Dans ce livre bref mais très efficace Marc Dugain revient, à travers le roman, explorer des thèmes qu’il avait abordé bien plus frontalement dans «L’homme nu», un essai sorti en 2016 et coécrit avec Christophe Labbé.
Dans cette œuvre de science-fiction mais en-ce vraiment ? L’écrivain aborde les thèmes du transhumanisme, du data-mining, de l’empreinte numérique, de l’intimité dans un univers où les moteurs de recherche en savent plus sur nous que nous-même…

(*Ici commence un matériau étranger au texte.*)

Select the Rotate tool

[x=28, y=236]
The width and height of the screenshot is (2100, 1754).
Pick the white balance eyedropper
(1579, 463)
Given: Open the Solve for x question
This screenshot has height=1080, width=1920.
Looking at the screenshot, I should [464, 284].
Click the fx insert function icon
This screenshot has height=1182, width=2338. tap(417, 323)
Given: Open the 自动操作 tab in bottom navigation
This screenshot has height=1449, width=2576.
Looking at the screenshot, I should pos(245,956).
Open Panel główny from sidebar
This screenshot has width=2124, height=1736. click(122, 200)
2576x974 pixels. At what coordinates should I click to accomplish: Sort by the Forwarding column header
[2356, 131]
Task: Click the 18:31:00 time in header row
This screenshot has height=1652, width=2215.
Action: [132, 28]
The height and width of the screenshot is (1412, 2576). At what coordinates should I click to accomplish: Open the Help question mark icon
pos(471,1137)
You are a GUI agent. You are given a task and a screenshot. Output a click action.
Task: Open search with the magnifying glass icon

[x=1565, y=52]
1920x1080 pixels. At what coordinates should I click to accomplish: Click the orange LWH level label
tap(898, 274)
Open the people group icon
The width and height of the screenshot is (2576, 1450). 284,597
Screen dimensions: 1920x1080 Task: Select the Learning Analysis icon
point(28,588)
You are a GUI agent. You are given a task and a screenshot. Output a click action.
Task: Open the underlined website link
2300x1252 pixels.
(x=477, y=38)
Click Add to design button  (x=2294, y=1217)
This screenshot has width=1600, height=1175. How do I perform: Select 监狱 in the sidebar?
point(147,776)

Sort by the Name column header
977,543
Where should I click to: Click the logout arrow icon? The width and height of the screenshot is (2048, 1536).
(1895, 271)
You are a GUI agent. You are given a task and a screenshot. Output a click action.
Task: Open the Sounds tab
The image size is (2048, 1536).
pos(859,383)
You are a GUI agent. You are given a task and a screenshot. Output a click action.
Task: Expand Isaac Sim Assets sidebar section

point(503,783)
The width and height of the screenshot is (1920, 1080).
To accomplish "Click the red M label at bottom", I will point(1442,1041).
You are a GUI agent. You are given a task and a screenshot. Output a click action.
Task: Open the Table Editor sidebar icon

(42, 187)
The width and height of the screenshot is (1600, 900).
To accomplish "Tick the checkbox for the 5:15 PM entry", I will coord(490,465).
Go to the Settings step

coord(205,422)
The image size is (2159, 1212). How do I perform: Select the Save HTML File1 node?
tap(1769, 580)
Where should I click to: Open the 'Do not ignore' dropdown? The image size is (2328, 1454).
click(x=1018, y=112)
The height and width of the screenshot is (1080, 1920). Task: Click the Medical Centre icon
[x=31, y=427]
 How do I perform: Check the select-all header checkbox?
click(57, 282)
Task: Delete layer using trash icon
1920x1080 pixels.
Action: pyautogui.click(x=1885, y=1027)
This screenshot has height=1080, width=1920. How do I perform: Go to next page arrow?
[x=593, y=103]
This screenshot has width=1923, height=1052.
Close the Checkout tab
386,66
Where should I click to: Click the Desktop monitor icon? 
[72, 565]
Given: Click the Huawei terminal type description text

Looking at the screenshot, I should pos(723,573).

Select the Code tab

Il est donc question d’une fameuse transparence, celle qui donne son titre à l’ouvrage. Consentie, désirée, elle est le début et la fin de tout. Mais il n’est pas question ici de transparence de la sphère publique, celle qui devrait contribuer à l’installation d’une société ouverte. Seule compte la transparence individuelle à laquelle succombe sans révolte une masse humaine toujours connectée car la production de données devient ici la porte d’entrée à la vie éternelle. En effet, grâce à l’activité de Transparence, la start-up présidée par Cassandre Namara l’héroïne du roman dont l’auteur épouse le point de vue, la mort peut-être vaincue. Grâce à cette innovation qui marque une rupture biologique dans l’espèce humaine, la présidente de Transparence lance une OPA sur l’économie mondiale. Elle devient propriétaire de Google et détient un pouvoir économique, politique et spirituel d’une ampleur inimaginable jusqu’alors, ce qui lui vaut bien des génuflexions. Mais tous ne seront pas éligibles à cette vie éternelle de «répliquants» qui ne consommeront plus et ne produiront plus ni déchet ni déjection. Toutefois l’utopie écologique se conjugue au cauchemar humain. Seules certaines personnes et pas forcément celles qui peuvent rester chères à Cassandre pourront muter d’une enveloppe à l’autre, d’un monde à l’autre. En effet, un algorithme suprême décidera de tout en fonction de ce que les individus «tracés» auront semé dans la galaxie des datas toujours en expansion depuis le big bang numérique…
Enlevé et palpitant jusqu’à son retournement final qui donne aussi matière à réflexion, ce roman vif, au style maîtrisé et sans fioriture peut aussi se lire comme le petit cri d’un lanceur d’alerte car cette science-fiction de l’an 2060 n’exagère qu’à peine ce quotidien de nouvelles technologies et de connexion permanente qui tue l’intimité et l’individu ou plutôt l’être. On peut y voir aussi une démarche réactionnaire, celle d’un homme dépassé par un monde dans le quel il ne se reconnaîtrait pas Mais Marc Dugain n’est pas un «vieux con». En raconteur d’histoire, il parle aussi des émotions, des apparences et des faux-semblants. Il s’insinue du spleen et de l’idéal dans ce roman technologique aussi froid et rocailleux que l’Islande, devenue ultime refuge des certains privilégiés face au réchauffement climatique, qui lui sert de cadre.
«Une phrase»: «Le présent n’est rien d’autre que les milliers de données, d’informations que vous émettez sur vous même et que nous somme seuls à même de les ordonner, de les traiter de les assembler dans une configuration utile.»